++++ TEXT TO READ

Claim Rejections - 35 USC § 103
The following is a quotation of 35 U.S.C. 103 which forms the basis for all obviousness rejections set forth in this Office action:
A patent for a claimed invention may not be obtained, notwithstanding that the claimed invention is not identically disclosed as set forth in section 102, if the differences between the claimed invention and the prior art are such that the claimed invention as a whole would have been obvious before the effective filing date of the claimed invention to a person having ordinary skill in the art to which the claimed invention pertains. Patentability shall not be negated by the manner in which the invention was made.
Claims 9 and 16 are rejected under 35 U.S.C. 103 as being unpatentable over Gray in view of Chandler, Jr. et al. (US 11,209,839) (hereinafter, Chandler).
Regarding Claim 9, Gray teaches the limitations contained in parent Claim 8.
Gray further teaches:
wherein the manual input is received at a first time instance (Gray in par 0045, teaches that the process controller may alternatively or additionally be configured to output the coagulant dosage determined by any of the methodologies disclosed herein to an operator of the system, for example, via a user interface such that the user can manually operate the coagulant pump to administer the determined coagulant dosage to the water. The controller may further be configured to receive instructions from a user (e.g., via the user interface). For example, a user may input the nominal coagulant dosage to the controller for analysis via Regression Model 1 and/or 2, or may instruct the controller to otherwise adjust the coagulant dosage), the method further comprising:
receiving, by the control system, from the control model at a third time instance subsequent to the second time instance, a second recommended dose of coagulant determined by the control model, the control model determining the second recommended dose of coagulant according to the data corresponding to the manual input (Gray in par 0025, further teaches that the newly predicted water quality index based on the adjusted coagulant dosage is then evaluated to determine whether it is within the target range. If the newly predicted water quality index is within the target range, then the adjusted coagulant dosage is output by the process controller, e.g., as a signal to control process equipment, or to a display or user interface that is operated by a user. If the newly predicted water quality index is not within the target range, then the adjusted coagulant dosage is adjusted again and the process is repeated to predict a new water quality index. The method may include incrementally adjusting the nominal coagulant dosage, and repeating the predicting and determining steps until the predicted water quality index is determined to be within the target range).
However, Gray does not specifically disclose the use of a switch when the user is manually operating the system, accordingly, Gray does not specifically disclose switching, by the control system at a second time instance subsequent to the first time instance, the control model to an online mode responsive to receiving an input to switch to automated control.
Chandler teaches a pump controller to control the flow of water (See Chandler’s Abstract). Chandler in Col. 5 line 65 – Col. 6 line 2, teaches that the source of untreated liquid may be a well, reservoir or other source of water that requires the treatment provided by passing the liquid through the water treatment tank. Chandler in Col. 29 line 65 – Col. 30 line 18, further teaches that a water softener may be adapted to change from a current service mode of operation to another mode of operation (via operation of the valve) in which all liquid output from the water softener is either shut off (prevented) or turned back on (permitted). The application on the user interface device may include a selectable option to shut off water to a user's house.
Chandler in Col. 31 lines 32 – 41, further teaches that once the user interface device has operatively connected with the master controller, the user is enabled to use the interface device to interact with the master controller. Through inputs through the touch screen or other user interface on the tablet, the user can change settings, view data and send commands to the master controller. Such commands may include shutting off certain devices, placing devices in a bypass condition or otherwise controlling slave assemblies and the associated devices that are connected in the wireless system with the master controller.

++++++++
++++ DATA SUPPLIED

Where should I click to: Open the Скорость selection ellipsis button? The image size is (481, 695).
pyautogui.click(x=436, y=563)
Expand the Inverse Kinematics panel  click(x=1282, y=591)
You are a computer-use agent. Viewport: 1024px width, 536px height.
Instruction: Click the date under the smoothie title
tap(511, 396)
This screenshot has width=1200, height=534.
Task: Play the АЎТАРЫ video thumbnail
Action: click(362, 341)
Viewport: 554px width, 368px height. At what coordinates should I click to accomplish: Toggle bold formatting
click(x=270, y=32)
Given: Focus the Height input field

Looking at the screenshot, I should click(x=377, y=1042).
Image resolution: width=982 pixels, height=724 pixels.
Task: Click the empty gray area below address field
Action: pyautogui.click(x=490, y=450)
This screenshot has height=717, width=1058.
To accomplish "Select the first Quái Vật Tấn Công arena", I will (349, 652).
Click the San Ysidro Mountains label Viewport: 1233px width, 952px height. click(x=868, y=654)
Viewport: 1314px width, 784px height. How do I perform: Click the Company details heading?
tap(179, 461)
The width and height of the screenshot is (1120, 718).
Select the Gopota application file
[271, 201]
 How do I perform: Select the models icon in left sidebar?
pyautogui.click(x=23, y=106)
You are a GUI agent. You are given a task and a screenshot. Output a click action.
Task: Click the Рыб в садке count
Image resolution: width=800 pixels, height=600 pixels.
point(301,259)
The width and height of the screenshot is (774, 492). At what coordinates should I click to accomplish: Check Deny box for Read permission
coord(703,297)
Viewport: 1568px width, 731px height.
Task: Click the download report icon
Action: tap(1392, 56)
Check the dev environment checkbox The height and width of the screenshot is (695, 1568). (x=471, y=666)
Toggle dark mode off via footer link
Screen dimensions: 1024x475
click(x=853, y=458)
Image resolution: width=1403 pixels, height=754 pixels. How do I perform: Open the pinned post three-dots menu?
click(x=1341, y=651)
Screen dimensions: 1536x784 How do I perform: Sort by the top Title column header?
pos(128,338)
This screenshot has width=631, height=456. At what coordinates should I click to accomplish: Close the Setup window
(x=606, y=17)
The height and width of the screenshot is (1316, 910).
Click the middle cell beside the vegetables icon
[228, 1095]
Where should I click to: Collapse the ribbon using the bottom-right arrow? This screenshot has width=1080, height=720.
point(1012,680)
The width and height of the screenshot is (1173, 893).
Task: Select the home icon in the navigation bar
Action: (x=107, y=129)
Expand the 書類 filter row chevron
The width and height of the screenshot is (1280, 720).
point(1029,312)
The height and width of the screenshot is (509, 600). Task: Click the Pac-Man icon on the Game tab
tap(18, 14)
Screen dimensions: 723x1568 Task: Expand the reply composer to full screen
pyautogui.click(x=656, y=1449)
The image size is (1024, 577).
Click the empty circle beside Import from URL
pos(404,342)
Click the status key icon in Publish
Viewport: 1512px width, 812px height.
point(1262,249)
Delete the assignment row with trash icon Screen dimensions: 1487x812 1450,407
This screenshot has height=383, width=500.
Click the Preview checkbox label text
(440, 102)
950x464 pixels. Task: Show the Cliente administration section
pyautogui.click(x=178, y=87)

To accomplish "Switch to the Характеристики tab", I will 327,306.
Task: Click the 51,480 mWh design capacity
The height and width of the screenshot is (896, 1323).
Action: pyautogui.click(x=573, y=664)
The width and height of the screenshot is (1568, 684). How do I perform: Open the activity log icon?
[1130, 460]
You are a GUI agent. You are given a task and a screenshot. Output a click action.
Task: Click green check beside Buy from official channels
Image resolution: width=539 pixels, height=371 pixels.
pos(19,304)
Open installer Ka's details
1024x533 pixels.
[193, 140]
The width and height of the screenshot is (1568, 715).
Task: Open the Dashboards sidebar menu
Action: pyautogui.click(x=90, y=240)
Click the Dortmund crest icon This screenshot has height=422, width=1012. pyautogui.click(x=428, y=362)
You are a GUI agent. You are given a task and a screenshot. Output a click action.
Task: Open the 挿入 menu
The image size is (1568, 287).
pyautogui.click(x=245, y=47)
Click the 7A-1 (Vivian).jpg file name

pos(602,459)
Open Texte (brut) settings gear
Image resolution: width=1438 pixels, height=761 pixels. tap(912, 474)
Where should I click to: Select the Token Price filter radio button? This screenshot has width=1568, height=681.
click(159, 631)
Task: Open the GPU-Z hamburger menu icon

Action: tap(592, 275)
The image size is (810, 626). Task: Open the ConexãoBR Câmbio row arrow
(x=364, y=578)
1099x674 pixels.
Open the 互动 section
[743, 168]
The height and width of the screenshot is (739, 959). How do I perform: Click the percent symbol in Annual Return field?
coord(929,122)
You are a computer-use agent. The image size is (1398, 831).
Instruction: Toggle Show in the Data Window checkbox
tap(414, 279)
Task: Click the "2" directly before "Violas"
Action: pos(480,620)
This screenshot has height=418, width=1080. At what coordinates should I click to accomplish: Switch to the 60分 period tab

++++++++

[EXERCISE]
Retype the stretch of the office action from "Chandler teaches a" through "a user's house.". Work only from the office action, not from the entries.

[OUTPUT OF THE EXERCISE]
Chandler teaches a pump controller to control the flow of water (See Chandler’s Abstract). Chandler in Col. 5 line 65 – Col. 6 line 2, teaches that the source of untreated liquid may be a well, reservoir or other source of water that requires the treatment provided by passing the liquid through the water treatment tank. Chandler in Col. 29 line 65 – Col. 30 line 18, further teaches that a water softener may be adapted to change from a current service mode of operation to another mode of operation (via operation of the valve) in which all liquid output from the water softener is either shut off (prevented) or turned back on (permitted). The application on the user interface device may include a selectable option to shut off water to a user's house.